- _WHAT YOU SHOULD DO_:
The lines to copy run from the one containing "Task: Select the" to the end of the listing. Please write them out exactly, minus the pictures.

- _DATASET RECORDS_:
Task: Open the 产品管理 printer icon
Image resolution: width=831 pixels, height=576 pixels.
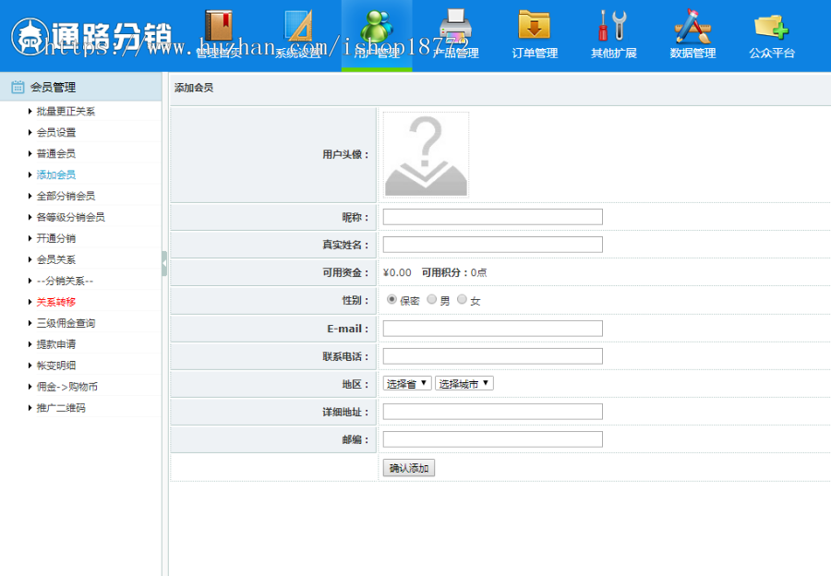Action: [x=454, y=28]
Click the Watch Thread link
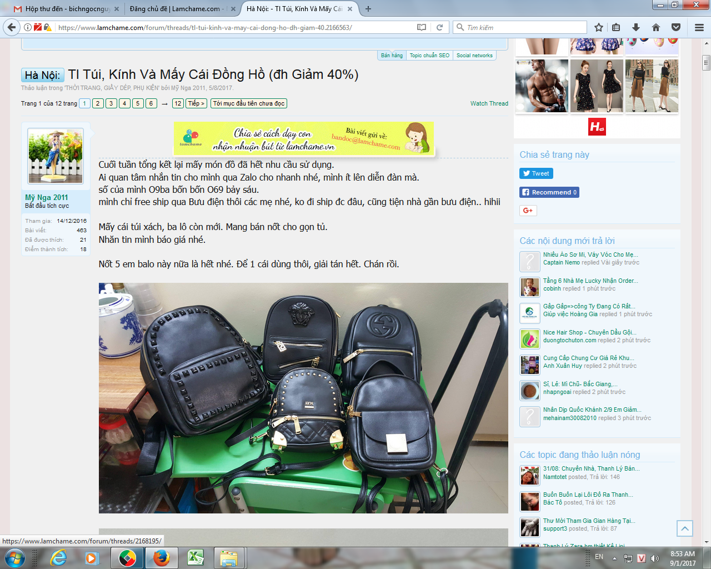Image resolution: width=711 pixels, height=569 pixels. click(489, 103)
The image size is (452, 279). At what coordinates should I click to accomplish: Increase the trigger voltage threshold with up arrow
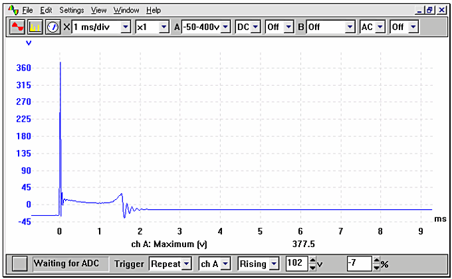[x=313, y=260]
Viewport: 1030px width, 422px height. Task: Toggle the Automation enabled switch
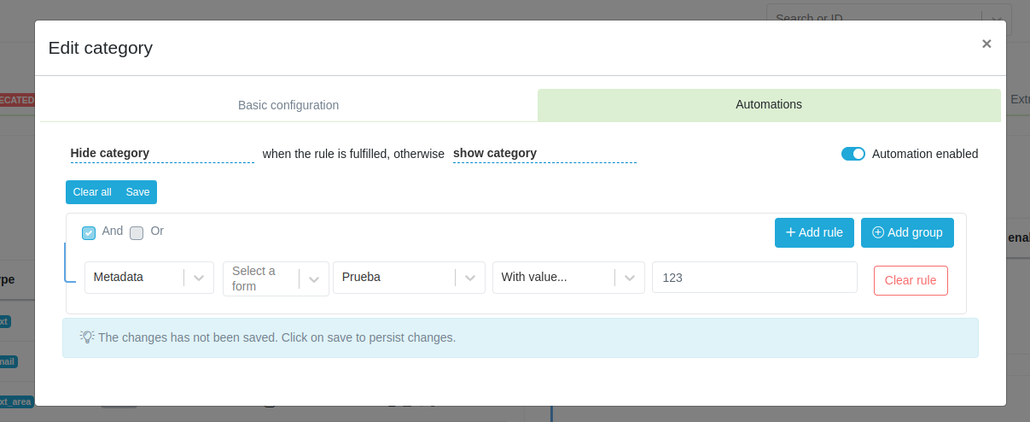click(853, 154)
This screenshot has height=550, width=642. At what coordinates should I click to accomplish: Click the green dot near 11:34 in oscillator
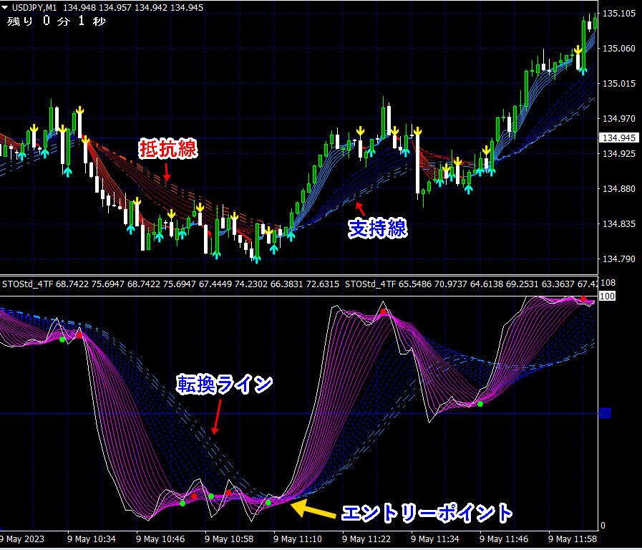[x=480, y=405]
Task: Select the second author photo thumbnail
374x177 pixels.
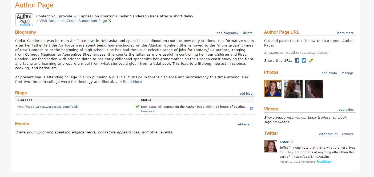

- _FINISHED TASK_:
Task: Select the second author photo thumbnail
374x177 pixels.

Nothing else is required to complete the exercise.